Isto sou (Dói-me a ironia
- Pudor nem eu sei de quê).
Daí a absurda fantasia
De me esconder na poesia,
Por crer que ninguém a lê.
(O avestruz lírico)
HERÓI ANÓNIMO
Concerta a rede da faina,
Como quem tece uma vida,
Ora agreste, ora florida,
Se o mar se encrespa ou se amaina.
Homem da minha Ribeira,
Busca o pão , dia após dia,
Ao Sol quente, à noite fria,
A bordo de uma traineira.
Vida rude! Nunca a deixe.
Sem ele, que é dele, o peixe?
Que é de nós? Miséria e fome.
Vendo-o a lidar, sem cansaço,
Louvo-o nos versos que faço.
... E nem sequer sei seu nome!
(prefiro pátria às rosas)
No Farol da Guia
Pedi ao Farol da Guia,
Pra que a nau não naufragasse
Na noite que fôr o dia,
Que fosse luz e a guiasse.
E pedi mais:
Que baloiçasse no ar
Os sinais
Do tufão que vai chegar,
Pra que ao abrigo do cais
A nau achasse lugar.
E o primeiro farol
De aviso à navegação
No mundo onde nasce o Sol,
Não me disse sim nem não.
Mas a âncora ancorada,
Como fanal de bonança,
Entre os muros da esplanada,
Disse, sem me dizer nada:
- Tem esperança!
Camões
"Em que ano subi esta colina,
Repousei nesta gruta e respirei
Brandas auras? Da pátria e do meu rei,
Aqui, sublime, sublimei a sina?
Que fama do meu vulto peregrina
Na voz destas paragens, e da lei
Da morte me liberta? Onde enlacei
A amizade do jau e o amor de Dina?
Deixei sinais na areia, no arvoredo?
Quem me ocultou de mim como um segredo?
—Até o longínquo China navegou…
Aqui cheguei? Daqui parti? E quando?
Quem salvou do naufrágio miserando
Aquele que não sei se fui, mas sou?"
[4 Poetas em Macau]
LÍRICAS PORTUGUESAS. II Volume. Seleção e apresentação de Jorge de Sena. Lisboa, Portugal: Edições 70, 1983. 448 p. 13,5x20 cm.
O POETA E O MUNDO
Podem pedir-me, em vão,
Poemas sociais,
Amor de irmão pra irmão
E outras coisas mais:
Falo de mim — só falo
Daquilo que conheço.
O resto... calo
E esqueço.
(De O Avestruz lírico)
CLIMA ERÓTICO
O espírito ignorado. A lei adversa.
Como um refúgio Vénus se ilumina.
O fausto sensual, a pluma persa
Sobre o turbante e a entrelaçada crina.
Flutua um corpo na manhã. Despido,
Rodeiam-no bandeiras, leques, lenços.
As carnações redondas de Cupido
Balançam entre sexos suspensos.
A seta de uma unha fere a coxa:
Nasceu a divindade. Ninguém crê.
(Cânticos, oiros, bela umbela roxa
E o nó-corrido que já é mercê.)
Vaivém do vento na viril vertigem.
Dois lábios, dois anzóis, um leme, um limo.

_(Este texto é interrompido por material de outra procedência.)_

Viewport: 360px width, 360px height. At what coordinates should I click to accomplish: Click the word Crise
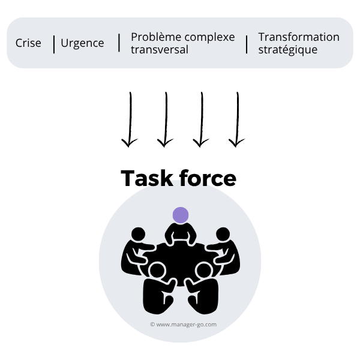(28, 43)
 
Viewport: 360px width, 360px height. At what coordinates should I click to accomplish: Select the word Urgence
(82, 43)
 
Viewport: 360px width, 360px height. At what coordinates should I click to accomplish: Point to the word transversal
(160, 50)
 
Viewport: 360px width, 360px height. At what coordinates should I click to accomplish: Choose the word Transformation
(299, 37)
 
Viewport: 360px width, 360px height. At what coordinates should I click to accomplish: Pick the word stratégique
(288, 50)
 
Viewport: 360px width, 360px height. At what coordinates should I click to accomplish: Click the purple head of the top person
(180, 215)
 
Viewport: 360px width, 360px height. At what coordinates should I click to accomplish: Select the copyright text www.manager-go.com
(183, 325)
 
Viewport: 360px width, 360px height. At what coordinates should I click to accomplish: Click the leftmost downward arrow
(129, 120)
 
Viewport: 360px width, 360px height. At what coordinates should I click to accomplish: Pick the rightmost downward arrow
(237, 120)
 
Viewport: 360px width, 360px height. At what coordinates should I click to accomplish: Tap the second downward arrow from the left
(165, 120)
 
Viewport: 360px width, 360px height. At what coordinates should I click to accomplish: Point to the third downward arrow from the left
(201, 120)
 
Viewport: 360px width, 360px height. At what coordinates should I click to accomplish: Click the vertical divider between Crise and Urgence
(54, 44)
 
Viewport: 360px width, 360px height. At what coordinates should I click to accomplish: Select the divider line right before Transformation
(247, 44)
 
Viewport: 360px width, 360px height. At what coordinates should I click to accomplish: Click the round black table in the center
(180, 255)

Pegadas fundas: Range a areia virgem.
Na noite alta, a espuma atinge o cimo.
Lá vai a rosa aos sorvos da maré.
Toldam os toldos o ansiar do sol.
(E aguardo, ainda, uma explosão de fé!
E segue o verso, repetido o mol´!
Cor sem magia. Nervos alertados.
As horas marcam juventude. O céu
Avisa, em vão, os míticos pecados.
Este sou eu? Fui eu! Onde estou eu?
(De A Rosa Sibilina)
REVISTA DE POESIA E CRÍTICA - Ano VIII no. 10.

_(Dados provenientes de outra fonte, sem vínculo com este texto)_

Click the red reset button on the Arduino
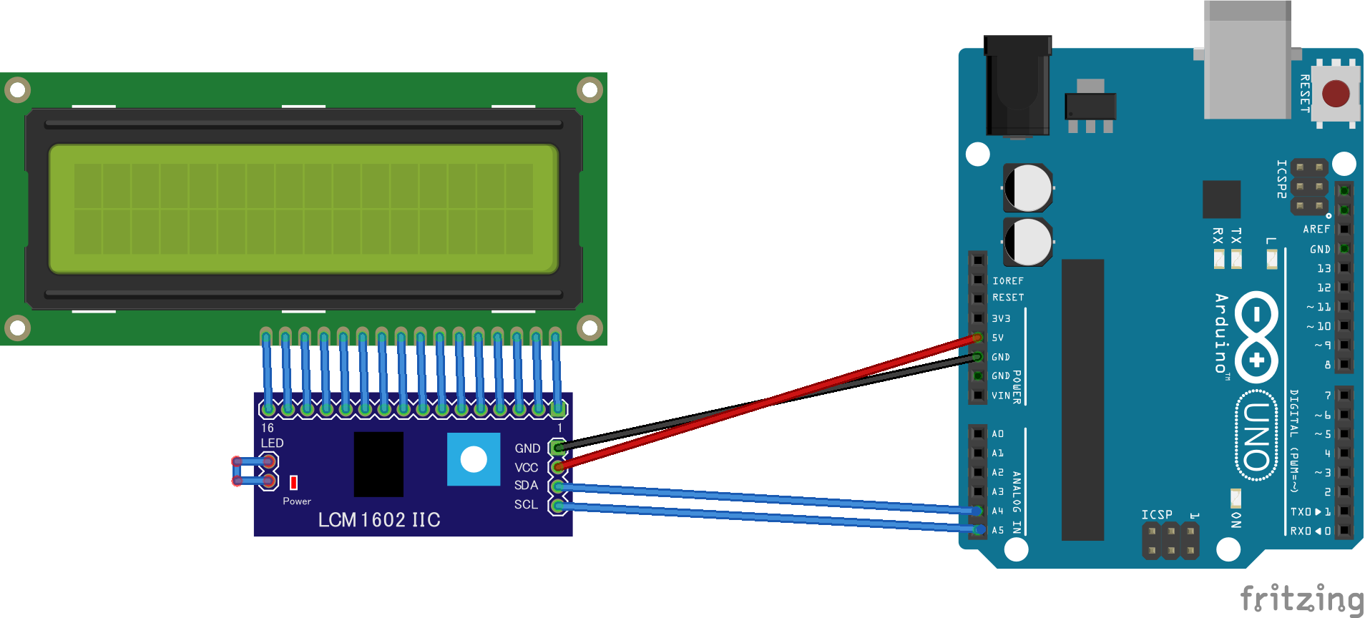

Diretor: José Jézer de Oliveira. Brasília – São Paulo – Olinda:
Novembro 1984. 92 p. 15,5 x 23 cm.
Ex. doação do livreiro Brito – DF
CANTAR ALTO
Para a Eugênia Aurora
Por que não voltas
A ser o lírico que eras?
Menino amargo sem revoltas,
Amarfanhado de pudores e esperas?
Por quê, agora, em derredor,
A pátria como pranto
E um sopro de amor e de pavor
A inflar de distância as velas do teu canto?
Por quê, o incômodo discurso
A quem te leu com simpatia
E te classificou e rotulou o curso
Deste rio anterior, interior, de poesia?
Por quê, tecer, com novas malhas,
Um tecido puído e velho?
— Porque a minh´alma é feita de batalhas
E venci-me de ver-me reflectido no espelho.

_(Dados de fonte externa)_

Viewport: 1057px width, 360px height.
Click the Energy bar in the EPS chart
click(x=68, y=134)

Porque quero morrer de glória e adulto,
De costas para mim, mas frente à própria voz.
E ficar insepulto
Enquanto a terra que me foi não é de todos nós.
Porque sei que esta mão que me folheia
Quer descender do sonho e da vontade,
Sentir vibrara um verso em cada veia
Que lhe devolva o orgulho e a mocidade
De oito séculos de idade.
(26/2/83)
POSTAIS DE MADEIRA
1. VISTA GERAL DA ILHA
Jorra da terra o impudor das água
Para estreitas estradas coleantes
Que, tentadas pelo abismo azul do mar
Se abraçam à venturas das montanhas.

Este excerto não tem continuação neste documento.